Many RV owners get depressed when they finally have to shut down their RVs for the season and winterize them in preparation for colder weather. But proper winterization is a must if you want your rig to function in the spring when it’s time for the fun to begin again. Opening up your RV in March or April and discovering damage caused by frozen water is a real downer and can end up causing you hundreds, if not thousands, of dollars.
So here is a quick and handy guide to help you prepare your RV for winter. Put some music on in the background and soak up all of the memories from the past camping season while you work—this will ease the pain and help you come to grips with the cold months ahead.
- If you are hooked up to water at home or at a campground, now is the time to unplug and also take a second to make sure your water heater is turned off.
- Now you need to drain all of your RV’s low-point drains, which should be easily visible (and hopefully easily reachable) underneath your rig. There should be stickers that say “low-point drain” right above them. Consult your owner’s manual if you need help finding them.
- Now drain your hot water heater. It’s in a different place in every rig, so poke around under your couches, or consult your owner’s manual to find its exact location.

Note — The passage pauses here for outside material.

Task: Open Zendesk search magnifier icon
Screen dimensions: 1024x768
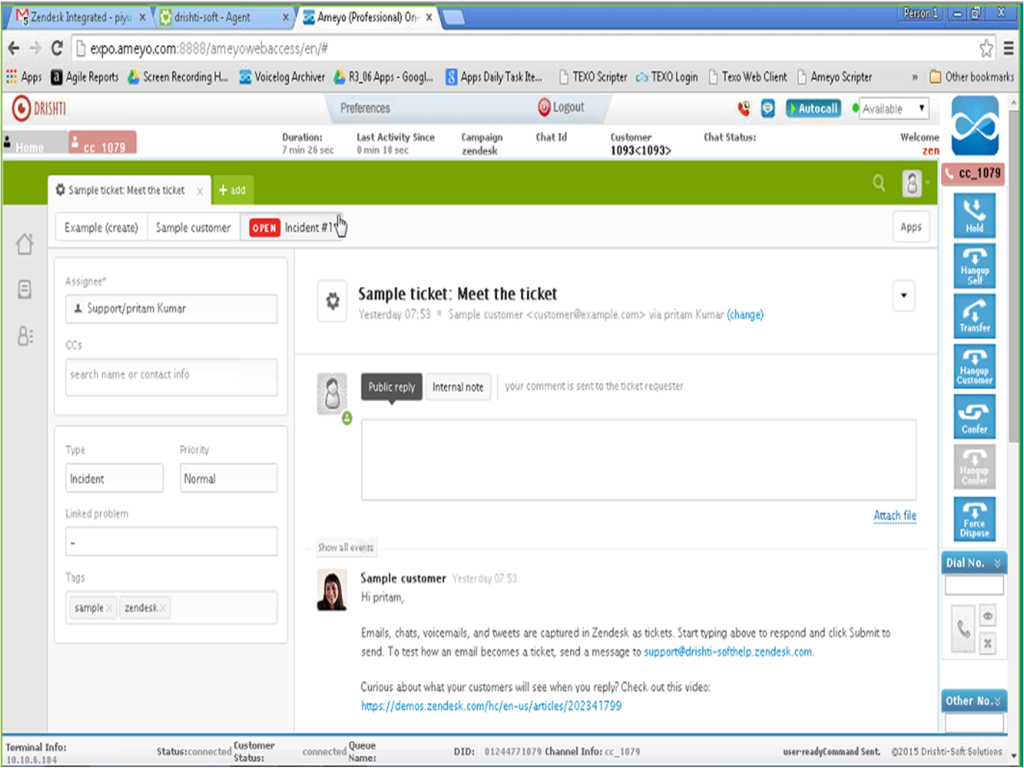Action: point(879,183)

- Head back outside and blow out your water lines using an air compressor and blow-out plug, which allows you to connect the compressor directly into your water intake.
- Head back inside and make sure to bypass your water heater so that you don’t dump gallons of unneeded antifreeze into it. If your RV isn’t equipped with a bypass kit, you’ll need to purchase one. These are very affordable and available online or at your local camping/hardware store.
- Add antifreeze from the outside water intake using a hand pump. You’ll need to go inside and check each faucet separately to make sure it’s filling the system. Start high and work low. Check the kitchen sink, then the bathroom sink, then the shower and toilet.
- If you have extra accessories that use water, now is the time to make sure the water is emptied from them, too. Think outside shower, ice maker, washing machine, macerating system, etc.
- Now pour antifreeze into your sink and shower drains.
These are the basic steps to winterize your rig that MUST happen to keep water from seriously damaging your rig. But if you want to keep the RV in tip-top condition, there are several other important safeguards to take before saying goodbye for the winter.
- Vacuum the interior and any exterior storage bins like crazy. Leftover food can attract animals in the winter—and animals can do severe damage to your RV in the winter months.
- Check all of your seals outside and do any caulking now, before water damage can occur.
- Clean out those yucky sewer hoses and store them for winter. We keep them in the bumper storage attached to the rear of the RV—not in your
- Use wheel chocks and make sure your rig is stabilized—just like if you were camping in it.
- Keep your RV out of direct sunlight and consider buying a cover for the winter. If you cover it, occasionally shake the cover out during the winter months so water does not gather in small pockets inside.
- Clean the awning using a cleaner specifically designed for its fabric.
Finally, thank your RV for all of the good memories it has given you! If you take good care of your RV it will take care of you. You should also remember that you can still take your RV camping—just without using its water or sewer systems.